The comments point out a whole bunch of problems with that data. A better example would be https://parallel-rust-cpp.github.io/introduction.html which shows them as quite comparable, depending on the compiler.

> In C++ I’d usually use Eigen, because these expression templates are saving memory allocations and bandwidth storing/reloading temporary matrices. Sometimes much faster than BLAS libraries with C API. I’m not sure Rust has an equivalent.

That equivalent would be ndarray.

> For some applications of graphs and trees it’s useful to have nodes polymorphic. An example is a visual tree in GUI: different nodes are instances of different classes. Array elements are of the same type.

And in that case you can use Box (or Rc/Arc).

> Even when the elements are 8 bytes so the indexing can be merged, you need to either spend a register for the base address, or load it from memory with another instruction.

I've never seen this be a performance problem in practice; the cost of doing a shift and add is incredibly low compared to the cost of actually fetching the memory.

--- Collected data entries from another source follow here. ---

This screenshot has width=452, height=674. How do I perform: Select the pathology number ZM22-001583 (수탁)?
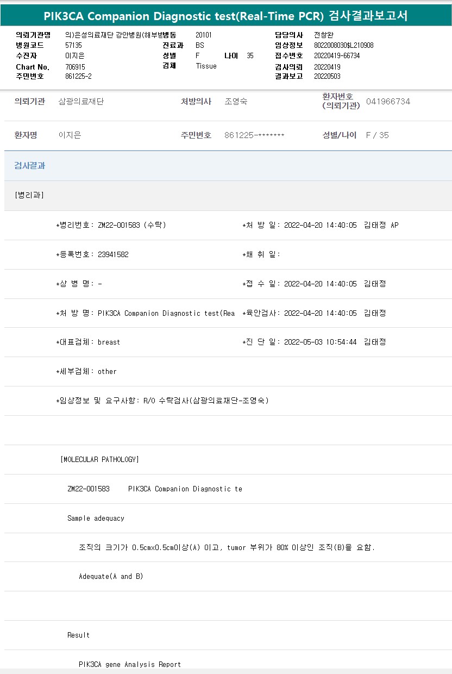(x=131, y=225)
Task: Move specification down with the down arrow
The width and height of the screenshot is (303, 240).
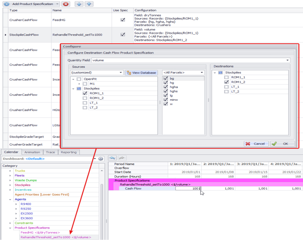Action: pos(89,4)
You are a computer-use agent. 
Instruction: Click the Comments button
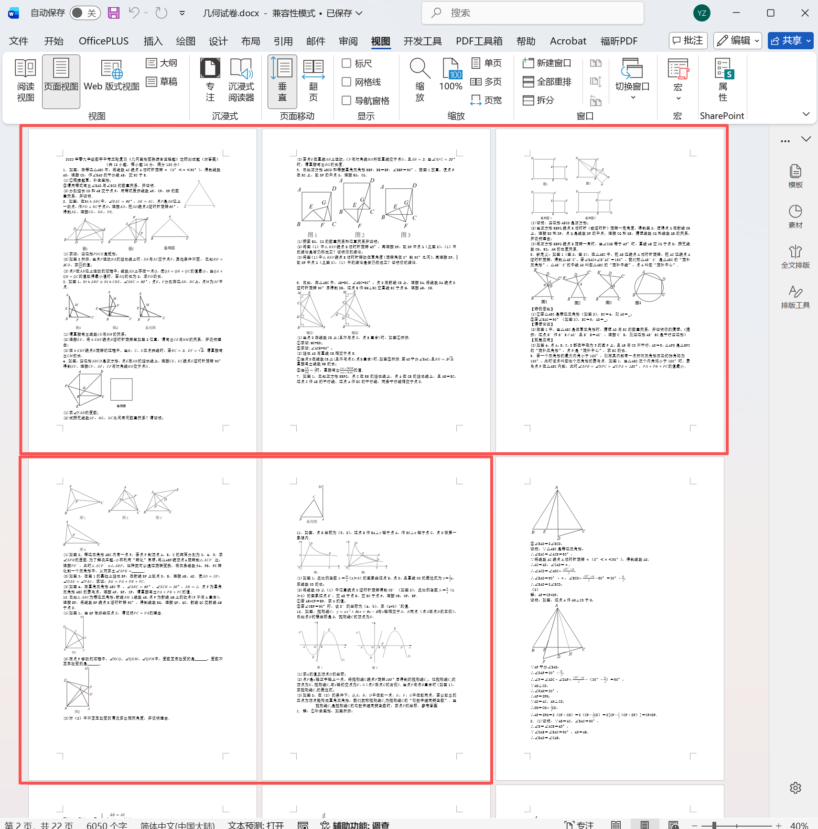(x=688, y=41)
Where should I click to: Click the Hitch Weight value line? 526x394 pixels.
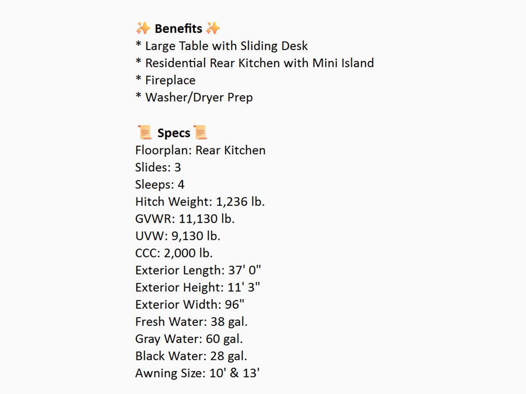[x=200, y=202]
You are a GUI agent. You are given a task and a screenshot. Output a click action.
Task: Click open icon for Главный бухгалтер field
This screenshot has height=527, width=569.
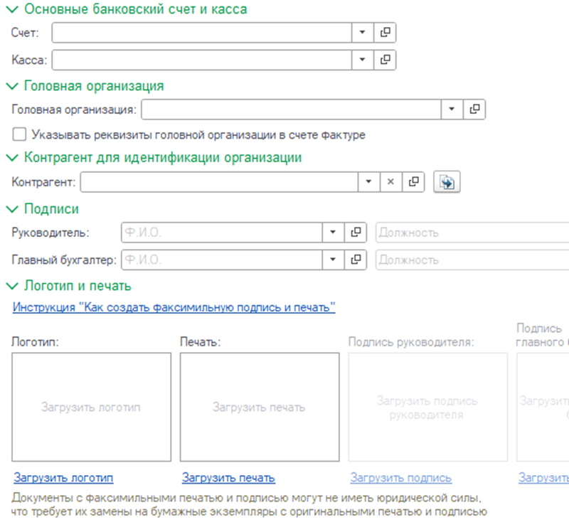pos(356,260)
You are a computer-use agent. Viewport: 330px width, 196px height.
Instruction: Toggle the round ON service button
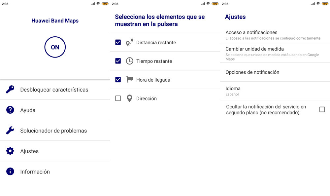[x=55, y=47]
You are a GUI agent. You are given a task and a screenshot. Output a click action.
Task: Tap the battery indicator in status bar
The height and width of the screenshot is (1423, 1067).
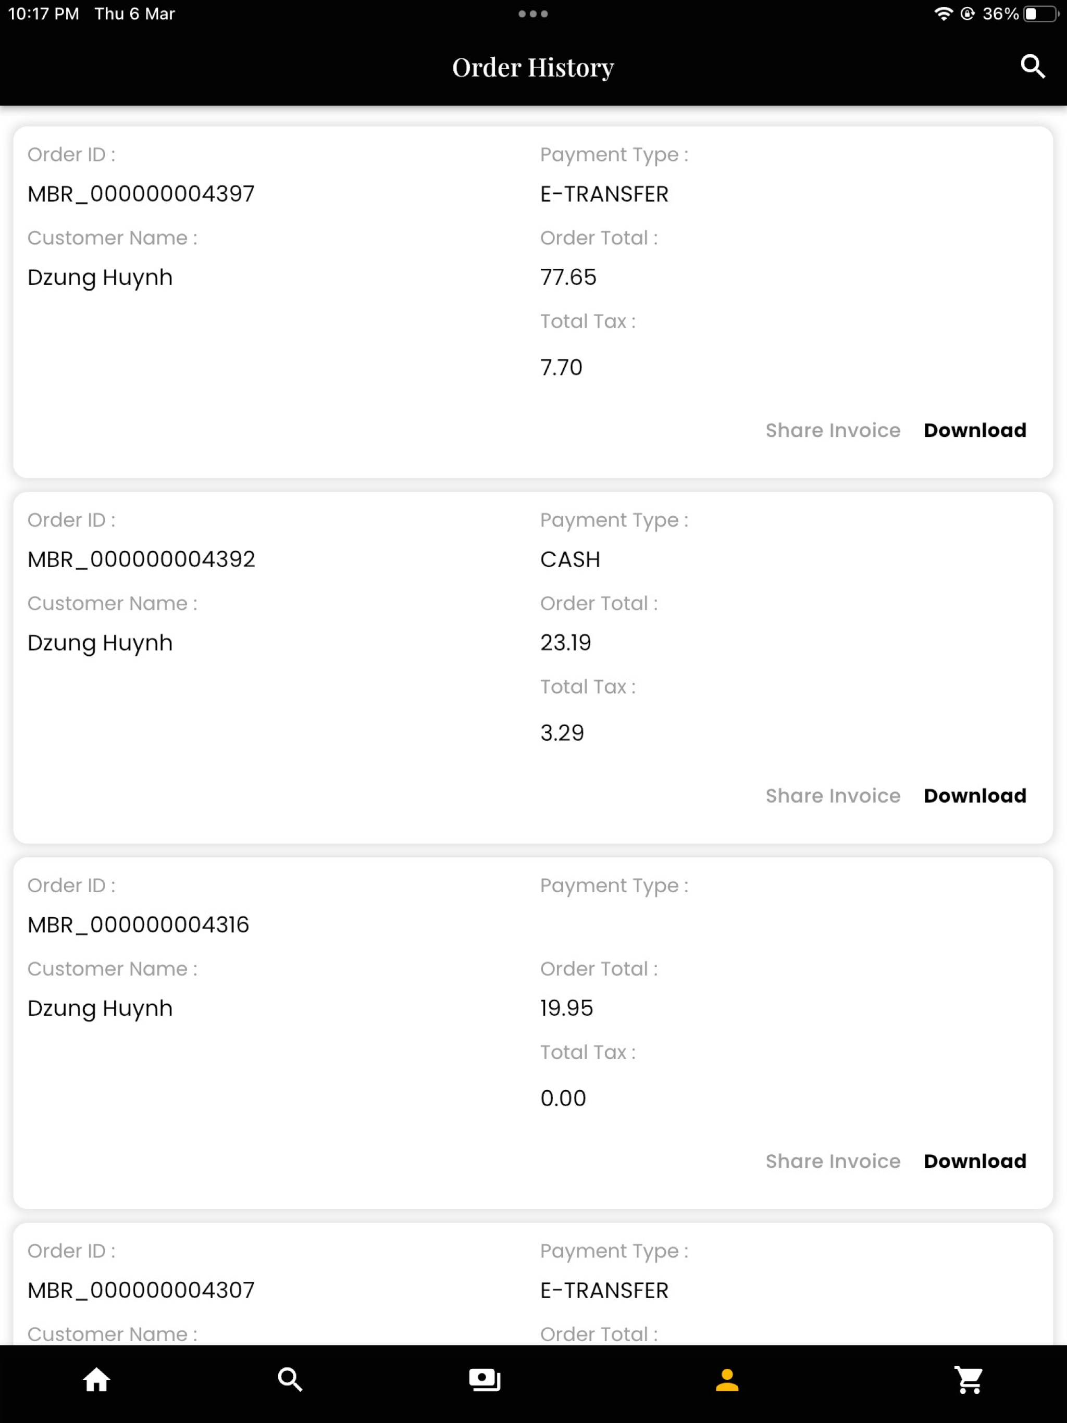[x=1041, y=14]
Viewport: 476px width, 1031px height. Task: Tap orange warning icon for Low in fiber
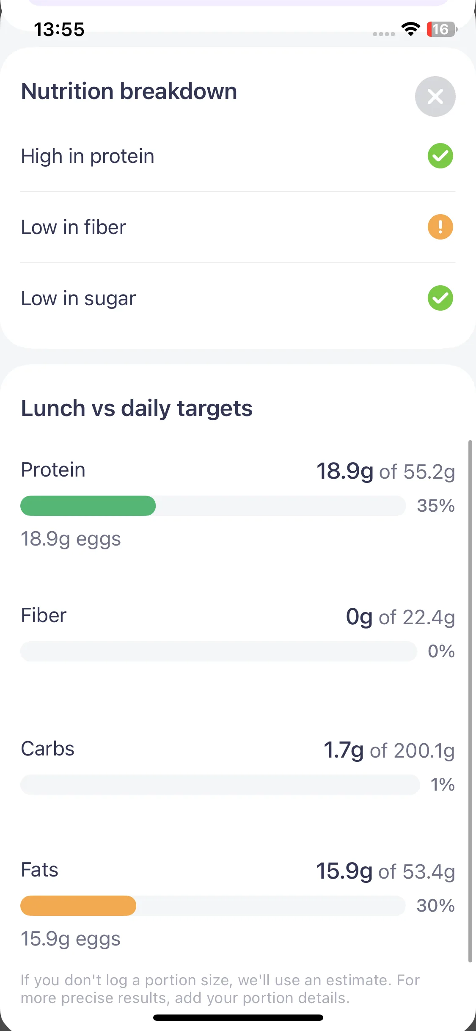[x=440, y=227]
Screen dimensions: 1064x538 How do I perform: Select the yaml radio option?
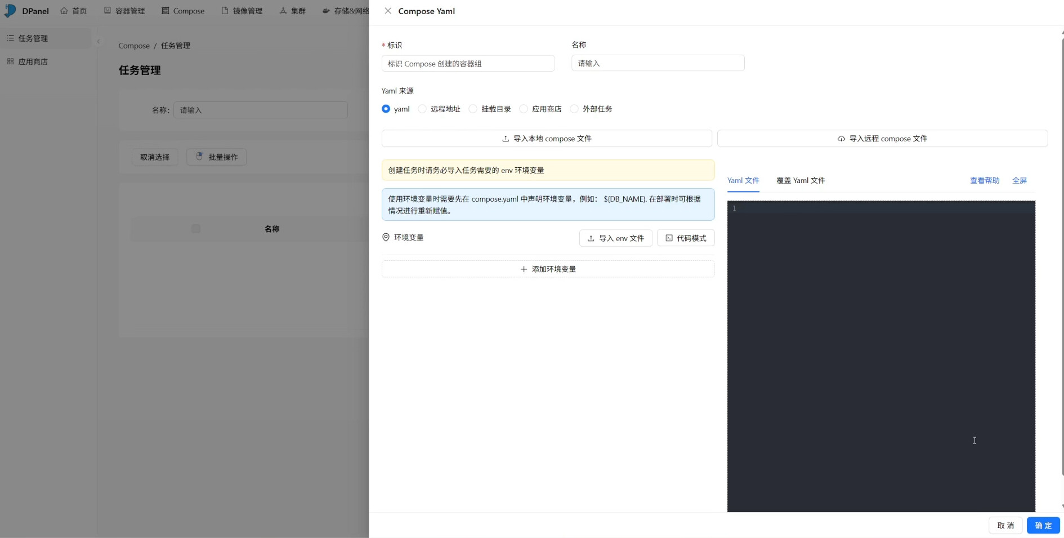386,109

> It’s relatively expensive to split or merge linked lists/trees/graphs stored that way. If the tree/graph is long lived, mutable, and changes a lot, eventually you might need to compact or even garbage collect these arrays.

Which is the same thing modern thread-caching mallocs also have to do, except that compacting and garbage collecting is actually possible with the arena approach (not that I think it's terribly important either way).

Const-me · 2024-06-14T10:37:34 1718361454

> That equivalent would be ndarray

It seems ndarray is conceptually similar to C libraries, it doesn’t have expression templates.

When you write r = a * b * c with ndarray, you allocate, store and then load a temporary array with a * b. When you write r = a * b * c with Eigen, depending on the types it sometimes skips the temporary, and instead computes the complete expression in one shot. For some use cases, the tactic causes substantial performance win.

> Box (or Rc/Arc)

An array of boxes will cause another pointer chase: first to load the pointer, another one to reach the payload.

xoranth · 2024-06-14T15:15:59 1718378159

> expression templates

That's one of the cases where you can't "mechanically" translate C++ to Rust. To obtain the same result, a good choice would be a proc macro.

Which is a pain to implement, but will also give you more flexibility.

jltsiren · 2024-06-14T03:48:44 1718336924

All data structures are compromises. If you want something (such as the ability to interleave queries and updates), you lose something else (such as performance or space-efficiency). Instead of using a single general-purpose data structure, I've found it useful to have several specialized structures making different compromises, with efficient conversions between them.

When it comes to graphs, the naive hash map representation has its uses. But I more often use representations based on conceptual arrays. The representations could be row-based or column-based, the arrays could store bytes or structs, and the concrete arrays could be vectors or something similar to B+ trees. Not all combinations are relevant, but several of them are.

And then there are overlays. If one representation is otherwise ideal but it doesn't support a specific operation (such as mapping between graph positions and positions on certain paths), an overlay can fix that. Another overlay could use the graph to represent a subgraph induced by certain nodes. And another could represent the same graph after a transformation, such as merging unary paths into single nodes.

When you have several graph implementations and overlays, the interface has to be pretty generic. You probably want to use either node identifiers or opaque handles. The latter could be node identifiers, array offsets, or pointers, depending on the concrete graph.